Meditation May Help Smokers Quit
Mindfulness meditation is one form of behavioral training that may help in developing self control for those trying to quit smoking. In a review of addiction research published in Trends and Cognitive Sciences, researchers found that willpower is one of the most important elements a person needs to be able to quit smoking - possibly more important than the intention to quit. They also added that brainscan studies show smokers have decreased activity in the regions of the brain associated with self-control. They believe increasing self-control may help defend against the “unconscious influences” that push a person to keep smoking.
One meditation study cited in the review was conducted by Texas Tech University and the University of Oregon. This included 60 undergraduate students, 27 who were smokers and 33 who were non-smokers, who all participated in a mindfulness meditation training. Prior to the training, all received a brain scan, and believed they were learning meditation techniques to reduce stress and improve brain function. Once enrolled, half of the students were taught meditation to be aware of one’s experiences, and the other half were taught relaxation techniques.
At the end of the two weeks, and after a total of 5 hours of classes, students were given a questionnaire, brain scan, and their smoking activity was measured via carbon monoxide levels.
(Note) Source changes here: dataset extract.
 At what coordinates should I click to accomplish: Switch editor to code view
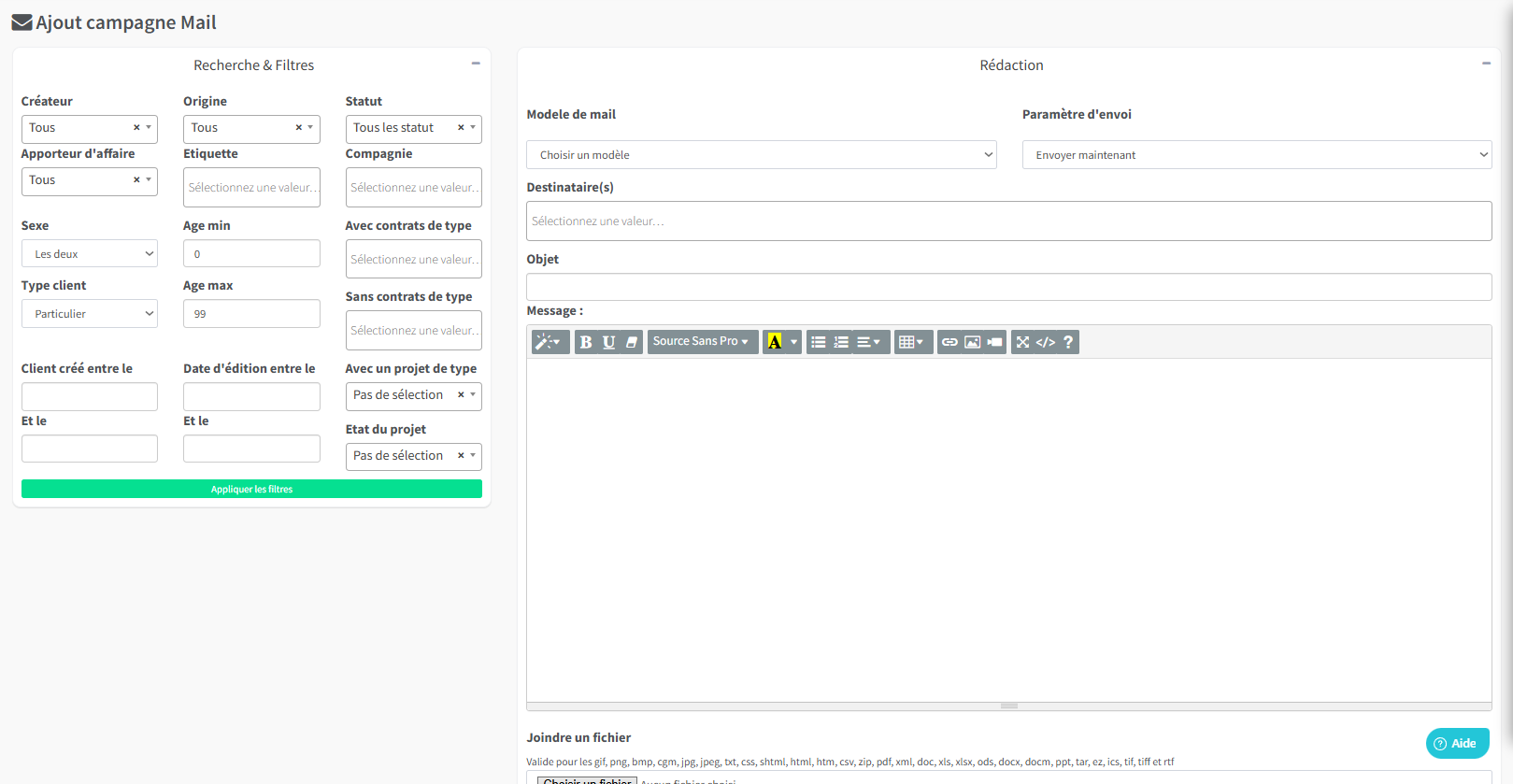coord(1046,342)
Although the students reported smoking the same number of cigarettes before and after the training, smokers in the meditation classes showed a 60 percent drop in their lunch carbon monoxide levels within the 2 weeks following the study.
Experts stress that these mindfulness techniques might not work the best for everybody. Still, researchers are continuing to study how drug addiction and repeated drug use affects the ability to self-regulate, create and achieve goals and affects behavior.